[Saved data entries]

= Beginning of Section =

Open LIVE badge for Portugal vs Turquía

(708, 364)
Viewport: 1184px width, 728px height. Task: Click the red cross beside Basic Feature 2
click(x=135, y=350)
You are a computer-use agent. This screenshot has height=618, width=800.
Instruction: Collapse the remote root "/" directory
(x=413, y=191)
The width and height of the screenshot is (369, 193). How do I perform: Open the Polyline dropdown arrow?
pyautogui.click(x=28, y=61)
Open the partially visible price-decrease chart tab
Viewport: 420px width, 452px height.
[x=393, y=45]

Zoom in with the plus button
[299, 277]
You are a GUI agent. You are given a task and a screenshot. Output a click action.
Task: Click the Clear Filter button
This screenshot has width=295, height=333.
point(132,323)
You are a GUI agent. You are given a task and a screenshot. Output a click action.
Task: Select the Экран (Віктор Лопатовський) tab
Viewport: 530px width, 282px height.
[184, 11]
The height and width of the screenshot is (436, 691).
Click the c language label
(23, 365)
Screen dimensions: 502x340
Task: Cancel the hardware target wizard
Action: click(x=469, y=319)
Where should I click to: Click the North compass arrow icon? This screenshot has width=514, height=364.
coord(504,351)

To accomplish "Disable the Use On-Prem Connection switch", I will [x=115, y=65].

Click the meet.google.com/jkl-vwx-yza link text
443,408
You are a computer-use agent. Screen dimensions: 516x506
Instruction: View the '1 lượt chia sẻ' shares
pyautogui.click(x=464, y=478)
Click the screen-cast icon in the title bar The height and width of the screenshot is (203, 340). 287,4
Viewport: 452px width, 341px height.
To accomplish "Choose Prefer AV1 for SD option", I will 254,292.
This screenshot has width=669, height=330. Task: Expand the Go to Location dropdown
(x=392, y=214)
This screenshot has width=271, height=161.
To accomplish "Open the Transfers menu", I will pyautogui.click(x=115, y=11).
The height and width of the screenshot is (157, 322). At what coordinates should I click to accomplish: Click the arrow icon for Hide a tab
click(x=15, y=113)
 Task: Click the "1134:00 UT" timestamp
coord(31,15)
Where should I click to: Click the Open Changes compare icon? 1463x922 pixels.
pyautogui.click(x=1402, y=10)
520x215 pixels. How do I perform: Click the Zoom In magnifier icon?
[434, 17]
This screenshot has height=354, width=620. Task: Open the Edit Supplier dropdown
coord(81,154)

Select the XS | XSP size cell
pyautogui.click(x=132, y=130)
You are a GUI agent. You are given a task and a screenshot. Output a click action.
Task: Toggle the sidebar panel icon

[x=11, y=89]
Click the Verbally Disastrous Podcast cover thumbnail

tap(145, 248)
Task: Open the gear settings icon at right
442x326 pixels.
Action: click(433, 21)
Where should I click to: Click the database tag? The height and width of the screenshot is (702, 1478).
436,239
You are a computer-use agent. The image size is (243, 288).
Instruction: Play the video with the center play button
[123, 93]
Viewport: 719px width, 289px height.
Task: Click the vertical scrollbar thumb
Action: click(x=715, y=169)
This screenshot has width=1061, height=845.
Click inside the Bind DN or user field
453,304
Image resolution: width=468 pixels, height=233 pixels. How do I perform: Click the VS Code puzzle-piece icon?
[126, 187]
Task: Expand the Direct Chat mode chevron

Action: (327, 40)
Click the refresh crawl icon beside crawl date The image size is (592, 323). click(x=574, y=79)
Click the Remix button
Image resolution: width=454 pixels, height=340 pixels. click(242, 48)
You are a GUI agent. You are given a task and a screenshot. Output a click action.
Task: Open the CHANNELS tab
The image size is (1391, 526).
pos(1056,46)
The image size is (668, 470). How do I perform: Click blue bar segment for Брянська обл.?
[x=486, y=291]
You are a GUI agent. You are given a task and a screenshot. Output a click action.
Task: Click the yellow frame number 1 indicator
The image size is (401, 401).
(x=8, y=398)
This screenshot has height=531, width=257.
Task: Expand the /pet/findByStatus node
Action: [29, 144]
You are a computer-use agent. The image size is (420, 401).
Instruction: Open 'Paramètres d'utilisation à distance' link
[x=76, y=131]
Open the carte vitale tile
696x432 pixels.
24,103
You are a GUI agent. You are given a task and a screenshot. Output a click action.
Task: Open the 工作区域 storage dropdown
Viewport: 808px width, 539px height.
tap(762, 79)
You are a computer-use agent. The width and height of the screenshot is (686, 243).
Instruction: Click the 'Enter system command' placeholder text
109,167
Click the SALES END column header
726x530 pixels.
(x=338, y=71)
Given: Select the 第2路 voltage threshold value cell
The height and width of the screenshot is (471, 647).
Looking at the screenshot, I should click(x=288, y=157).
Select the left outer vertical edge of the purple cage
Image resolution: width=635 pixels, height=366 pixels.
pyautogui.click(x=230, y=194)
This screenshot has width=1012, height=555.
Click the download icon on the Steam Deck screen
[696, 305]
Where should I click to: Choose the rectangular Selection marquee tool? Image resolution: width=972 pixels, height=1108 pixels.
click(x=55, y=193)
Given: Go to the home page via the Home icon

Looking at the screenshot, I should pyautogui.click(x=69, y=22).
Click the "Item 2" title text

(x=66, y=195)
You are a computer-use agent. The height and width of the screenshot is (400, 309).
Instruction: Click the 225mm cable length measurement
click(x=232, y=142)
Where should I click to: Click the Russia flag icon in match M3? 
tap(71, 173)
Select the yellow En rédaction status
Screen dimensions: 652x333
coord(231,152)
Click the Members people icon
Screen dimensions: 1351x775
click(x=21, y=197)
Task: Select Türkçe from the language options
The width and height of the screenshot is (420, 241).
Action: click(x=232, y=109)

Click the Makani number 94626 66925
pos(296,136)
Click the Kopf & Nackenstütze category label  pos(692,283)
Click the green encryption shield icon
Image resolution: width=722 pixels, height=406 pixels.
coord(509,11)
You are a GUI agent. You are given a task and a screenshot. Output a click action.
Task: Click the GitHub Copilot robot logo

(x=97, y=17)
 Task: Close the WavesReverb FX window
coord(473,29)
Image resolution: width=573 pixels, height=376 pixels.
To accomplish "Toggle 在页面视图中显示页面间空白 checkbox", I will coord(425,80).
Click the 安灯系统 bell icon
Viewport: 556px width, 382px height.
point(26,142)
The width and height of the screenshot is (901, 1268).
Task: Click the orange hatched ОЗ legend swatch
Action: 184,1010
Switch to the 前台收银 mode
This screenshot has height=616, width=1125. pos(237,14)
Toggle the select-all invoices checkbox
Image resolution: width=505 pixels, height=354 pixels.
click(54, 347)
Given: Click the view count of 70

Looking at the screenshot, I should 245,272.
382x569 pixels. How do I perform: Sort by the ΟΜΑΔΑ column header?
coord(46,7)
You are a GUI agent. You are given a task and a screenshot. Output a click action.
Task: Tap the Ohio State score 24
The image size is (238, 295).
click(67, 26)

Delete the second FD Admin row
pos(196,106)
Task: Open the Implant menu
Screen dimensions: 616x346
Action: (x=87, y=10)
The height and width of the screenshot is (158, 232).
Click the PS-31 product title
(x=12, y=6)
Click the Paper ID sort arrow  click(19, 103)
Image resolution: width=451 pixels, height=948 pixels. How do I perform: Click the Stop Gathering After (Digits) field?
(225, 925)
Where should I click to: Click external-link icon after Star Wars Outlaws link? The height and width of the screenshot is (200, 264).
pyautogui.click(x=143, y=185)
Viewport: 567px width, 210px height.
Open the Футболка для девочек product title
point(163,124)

= End of Section =

◆ **EXERCISE GOAL**
Only one stretch of the entries above is wanted: the lines from the one containing "Click the Members people icon" through the one containing "Click the 安灯系统 bell icon". Please reproduce it exactly.

◆ **EXPECTED OUTPUT**
Click the Members people icon
Screen dimensions: 1351x775
click(x=21, y=197)
Task: Select Türkçe from the language options
The width and height of the screenshot is (420, 241).
Action: click(x=232, y=109)

Click the Makani number 94626 66925
pos(296,136)
Click the Kopf & Nackenstütze category label  pos(692,283)
Click the green encryption shield icon
Image resolution: width=722 pixels, height=406 pixels.
coord(509,11)
You are a GUI agent. You are given a task and a screenshot. Output a click action.
Task: Click the GitHub Copilot robot logo

(x=97, y=17)
 Task: Close the WavesReverb FX window
coord(473,29)
Image resolution: width=573 pixels, height=376 pixels.
To accomplish "Toggle 在页面视图中显示页面间空白 checkbox", I will coord(425,80).
Click the 安灯系统 bell icon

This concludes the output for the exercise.